> [Exercise data]:
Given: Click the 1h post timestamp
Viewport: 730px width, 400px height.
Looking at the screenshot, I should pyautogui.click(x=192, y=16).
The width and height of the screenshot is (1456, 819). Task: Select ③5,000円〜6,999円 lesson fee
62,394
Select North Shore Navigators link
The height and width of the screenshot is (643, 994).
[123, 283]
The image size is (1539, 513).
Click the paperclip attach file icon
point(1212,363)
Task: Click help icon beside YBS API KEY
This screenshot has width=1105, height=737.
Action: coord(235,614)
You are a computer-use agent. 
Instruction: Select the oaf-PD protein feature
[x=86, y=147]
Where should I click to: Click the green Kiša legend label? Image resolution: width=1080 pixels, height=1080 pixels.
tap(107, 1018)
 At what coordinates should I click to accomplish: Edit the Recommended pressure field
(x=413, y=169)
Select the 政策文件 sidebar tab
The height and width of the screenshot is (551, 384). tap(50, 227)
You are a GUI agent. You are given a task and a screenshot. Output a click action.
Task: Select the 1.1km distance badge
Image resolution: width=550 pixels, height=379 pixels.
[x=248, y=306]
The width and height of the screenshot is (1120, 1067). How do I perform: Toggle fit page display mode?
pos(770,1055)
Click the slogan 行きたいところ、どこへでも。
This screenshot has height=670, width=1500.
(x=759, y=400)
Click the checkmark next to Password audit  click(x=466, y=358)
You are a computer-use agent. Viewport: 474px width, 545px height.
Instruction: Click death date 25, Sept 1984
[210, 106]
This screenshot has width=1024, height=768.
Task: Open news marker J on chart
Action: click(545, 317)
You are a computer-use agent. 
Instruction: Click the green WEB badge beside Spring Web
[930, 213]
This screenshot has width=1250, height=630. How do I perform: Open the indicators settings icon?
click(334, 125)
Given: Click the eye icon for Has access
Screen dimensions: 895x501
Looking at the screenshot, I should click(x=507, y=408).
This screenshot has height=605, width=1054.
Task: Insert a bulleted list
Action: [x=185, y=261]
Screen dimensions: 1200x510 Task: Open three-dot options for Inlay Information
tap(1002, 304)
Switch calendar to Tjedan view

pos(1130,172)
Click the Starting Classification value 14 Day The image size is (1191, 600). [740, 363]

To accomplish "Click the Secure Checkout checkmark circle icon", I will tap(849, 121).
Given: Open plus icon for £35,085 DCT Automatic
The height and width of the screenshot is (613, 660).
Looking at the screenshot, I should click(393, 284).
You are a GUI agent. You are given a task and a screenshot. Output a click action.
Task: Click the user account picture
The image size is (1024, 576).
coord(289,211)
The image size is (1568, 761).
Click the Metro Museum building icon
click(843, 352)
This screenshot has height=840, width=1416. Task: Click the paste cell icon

> [What you are asked to do]:
All the data above is to be given again, exactly.

> [Answer for the task]:
Given: Click the 1h post timestamp
Viewport: 730px width, 400px height.
Looking at the screenshot, I should pyautogui.click(x=192, y=16).
The width and height of the screenshot is (1456, 819). Task: Select ③5,000円〜6,999円 lesson fee
62,394
Select North Shore Navigators link
The height and width of the screenshot is (643, 994).
[123, 283]
The image size is (1539, 513).
Click the paperclip attach file icon
point(1212,363)
Task: Click help icon beside YBS API KEY
This screenshot has width=1105, height=737.
Action: coord(235,614)
You are a computer-use agent. 
Instruction: Select the oaf-PD protein feature
[x=86, y=147]
Where should I click to: Click the green Kiša legend label? Image resolution: width=1080 pixels, height=1080 pixels.
tap(107, 1018)
 At what coordinates should I click to accomplish: Edit the Recommended pressure field
(x=413, y=169)
Select the 政策文件 sidebar tab
The height and width of the screenshot is (551, 384). tap(50, 227)
You are a GUI agent. You are given a task and a screenshot. Output a click action.
Task: Select the 1.1km distance badge
Image resolution: width=550 pixels, height=379 pixels.
[x=248, y=306]
The width and height of the screenshot is (1120, 1067). How do I perform: Toggle fit page display mode?
pos(770,1055)
Click the slogan 行きたいところ、どこへでも。
This screenshot has height=670, width=1500.
(x=759, y=400)
Click the checkmark next to Password audit  click(x=466, y=358)
You are a computer-use agent. Viewport: 474px width, 545px height.
Instruction: Click death date 25, Sept 1984
[210, 106]
This screenshot has width=1024, height=768.
Task: Open news marker J on chart
Action: click(545, 317)
You are a computer-use agent. 
Instruction: Click the green WEB badge beside Spring Web
[930, 213]
This screenshot has width=1250, height=630. How do I perform: Open the indicators settings icon?
click(334, 125)
Given: Click the eye icon for Has access
Screen dimensions: 895x501
Looking at the screenshot, I should click(x=507, y=408).
This screenshot has height=605, width=1054.
Task: Insert a bulleted list
Action: [x=185, y=261]
Screen dimensions: 1200x510 Task: Open three-dot options for Inlay Information
tap(1002, 304)
Switch calendar to Tjedan view

pos(1130,172)
Click the Starting Classification value 14 Day The image size is (1191, 600). [740, 363]

To accomplish "Click the Secure Checkout checkmark circle icon", I will tap(849, 121).
Given: Open plus icon for £35,085 DCT Automatic
The height and width of the screenshot is (613, 660).
Looking at the screenshot, I should click(393, 284).
You are a GUI agent. You are given a task and a screenshot. Output a click action.
Task: Click the user account picture
The image size is (1024, 576).
coord(289,211)
The image size is (1568, 761).
Click the Metro Museum building icon
click(843, 352)
This screenshot has height=840, width=1416. Task: Click the paste cell icon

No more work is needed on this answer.